01A System bus 1 Arbitration bus 2 Address bus 3 Data bus 4A Control bus ARB * Arbitration start signal line or arbitration start signal ARBid * Arbitration ID bus or arbitration ID bus signal BSY * Busy signal line or busy signal AD Address signal DT Data signal RD * Read signal line or read signal WT * Write signal line or write signal S1, S2 Serial data signal line or serial data signal RDY * Ready signal line or ready signal 10 Base board 11 Bus connector 20 (21 , 22,..., 2m) CPU module 30 Memory module 40 (41, 42,..., 4n) Input / output module

Claims (5)

In a bus transfer system in which multiple stations transfer data via the system bus,
The access cycle of the system bus is divided into an arbitration cycle for determining the access right of the system bus and a transfer cycle in which the access right acquisition station that has acquired the access right transfers data,
Each of the plurality of stations determines the access right by a common arbitration protocol in the arbitration cycle,
The access right acquiring station that has acquired the access right through the arbitration protocol transfers data using a data transfer protocol within a group including a plurality of predetermined stations including the own station in the transfer cycle. Bus transfer system. The bus transfer system according to claim 1, wherein
2. The bus transfer system according to claim 1, wherein the group is a parallel transfer group composed of stations that perform parallel transfer or a serial transfer group composed of stations that perform serial transfer. The bus transfer system according to claim 2,
The system bus has an address bus;
The serial transfer group is composed of a master station that has obtained a bus access right in the arbitration cycle, and a slave station that exchanges data with the master station.
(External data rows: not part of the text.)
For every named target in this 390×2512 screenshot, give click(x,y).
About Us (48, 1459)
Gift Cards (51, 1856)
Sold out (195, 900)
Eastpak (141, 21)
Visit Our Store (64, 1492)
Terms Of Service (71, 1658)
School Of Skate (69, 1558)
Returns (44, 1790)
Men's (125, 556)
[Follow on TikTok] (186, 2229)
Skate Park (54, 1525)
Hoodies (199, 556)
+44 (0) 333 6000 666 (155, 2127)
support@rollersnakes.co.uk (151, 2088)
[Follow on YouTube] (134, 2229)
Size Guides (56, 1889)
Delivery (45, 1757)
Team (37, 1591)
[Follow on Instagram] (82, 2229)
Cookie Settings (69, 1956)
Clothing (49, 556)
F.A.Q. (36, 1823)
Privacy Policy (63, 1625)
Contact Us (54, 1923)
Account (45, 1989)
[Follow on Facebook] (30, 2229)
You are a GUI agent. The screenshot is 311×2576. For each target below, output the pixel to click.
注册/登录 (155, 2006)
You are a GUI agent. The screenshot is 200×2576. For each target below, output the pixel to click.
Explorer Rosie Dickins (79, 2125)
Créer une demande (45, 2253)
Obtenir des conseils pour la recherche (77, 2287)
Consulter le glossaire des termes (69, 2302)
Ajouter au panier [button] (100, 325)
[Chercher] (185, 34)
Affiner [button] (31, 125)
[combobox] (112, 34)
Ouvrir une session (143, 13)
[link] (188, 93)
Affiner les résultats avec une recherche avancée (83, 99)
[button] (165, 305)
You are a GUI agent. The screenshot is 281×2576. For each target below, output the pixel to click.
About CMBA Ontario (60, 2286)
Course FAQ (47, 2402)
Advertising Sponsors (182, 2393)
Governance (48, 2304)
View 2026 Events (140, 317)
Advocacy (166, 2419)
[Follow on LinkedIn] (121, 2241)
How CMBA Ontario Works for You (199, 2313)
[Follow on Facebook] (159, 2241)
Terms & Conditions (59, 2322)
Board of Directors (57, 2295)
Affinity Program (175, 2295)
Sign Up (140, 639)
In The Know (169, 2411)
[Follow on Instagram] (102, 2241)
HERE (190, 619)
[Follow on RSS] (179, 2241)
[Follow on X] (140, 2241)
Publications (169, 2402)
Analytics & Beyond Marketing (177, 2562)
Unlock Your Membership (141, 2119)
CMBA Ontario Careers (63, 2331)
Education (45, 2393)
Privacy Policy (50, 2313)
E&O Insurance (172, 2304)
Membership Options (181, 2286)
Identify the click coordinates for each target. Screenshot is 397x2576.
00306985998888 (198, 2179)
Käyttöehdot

The bus transfer system, wherein the master station outputs address data to the address bus to designate the slave station, and transmits a packet by transmitting a packet to the slave station. In the bus transfer system according to claim 3,
The bus transfer system, wherein the packet does not include an address part for designating the slave station. The bus transfer system according to claim 2,
The bus transfer system, wherein the signal line of the system bus used in the serial transfer is a part of the signal line of the system bus used in the parallel transfer.